Gas-powered generators have been providing power to major cities. A state of emergency has been declared.
The pylons brought electricity from Ukraine. Engineers were reportedly denied access to the site by Ukrainian activists.
Crimea was annexed by Russia last year, but the Ukrainian authorities have continued to supply power to the area.
Images on social media show Ukrainian flags on some damaged pylons - and Crimean Tatar flags on others.
Crimean authorities said they had managed to partially reconnect the cities of Simferopol, Yalta and Saky using generators.
But more than 1.6 million people remain without power, and water supplies to high buildings have stopped and cable and mobile internet is down. Some 150 schools were also without power.
"I had no electricity all night. These useless officials can't run the city and they still haven't built a local power station," a resident of Sevastopol told AFP news agency.
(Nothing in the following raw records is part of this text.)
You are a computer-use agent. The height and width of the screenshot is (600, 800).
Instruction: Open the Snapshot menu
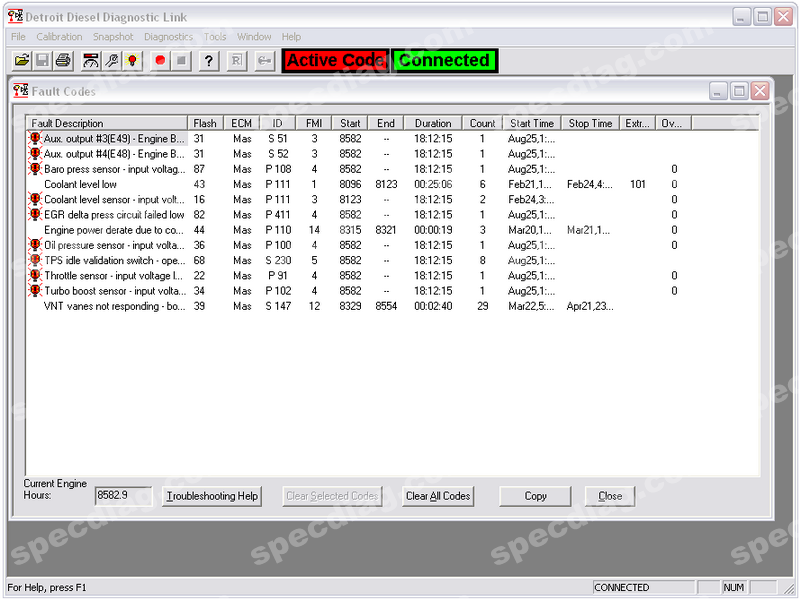tap(113, 37)
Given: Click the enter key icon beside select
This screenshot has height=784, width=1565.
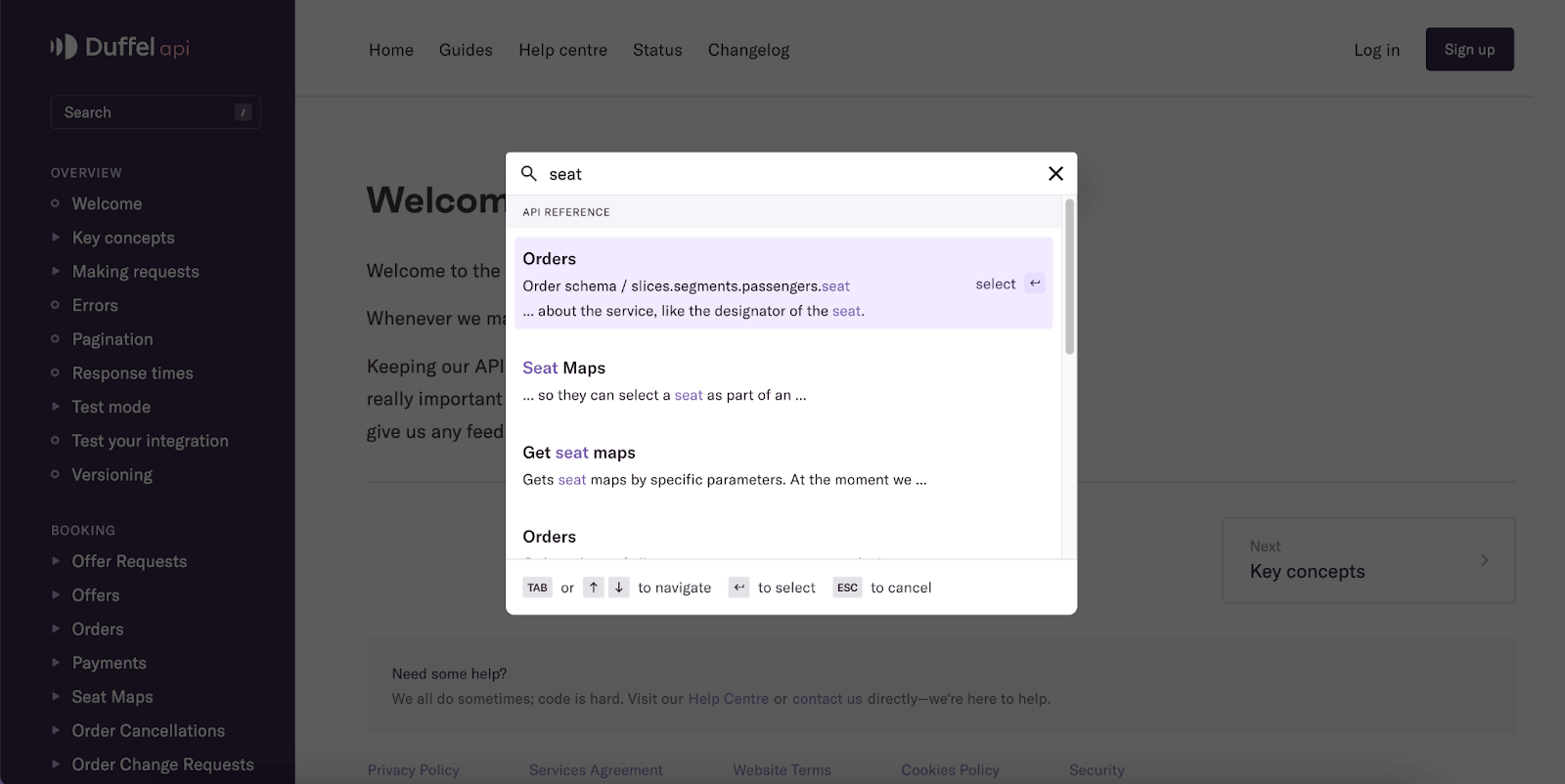Looking at the screenshot, I should click(x=1035, y=283).
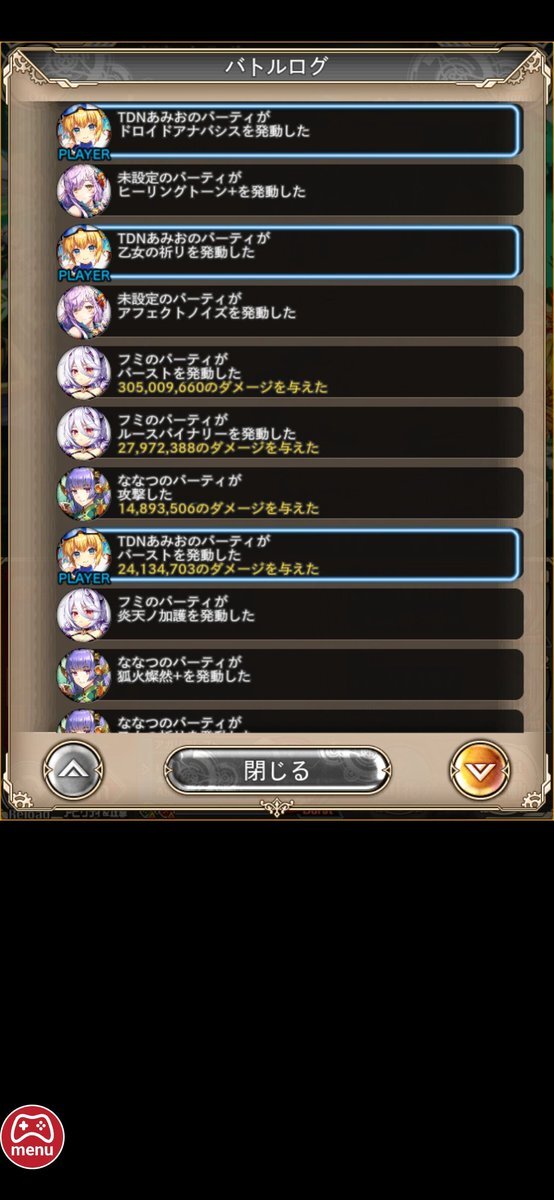554x1200 pixels.
Task: Click the 14,893,506 damage text
Action: 218,508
"It's not the first time Ukraine has cut off electricity to Crimea, we are already used to power cuts and stock up on batteries," another one said.
Mikhail Sheremet, Crimea's deputy prime minister, said the peninsula's hospitals had backup power sources and would not be affected.
Two of the four main power lines were cut in an earlier attack on Friday, reports said.
Ukrainian authorities said they encountered activists blockading the site when they tried to repair the damaged pylons.
"The nature of the damage shows that it took place as a result of shelling or the use of explosive devices," Ukraine's state energy company Ukrenergo said in a statement.
Ukrenergo said it hoped to finish all repairs within four days.
Crimean Tatars, an ethnic group native to the peninsula who oppose Russian rule, held a protest at the site of the broken power lines in Kherson region, Russia's RIA news agency reported.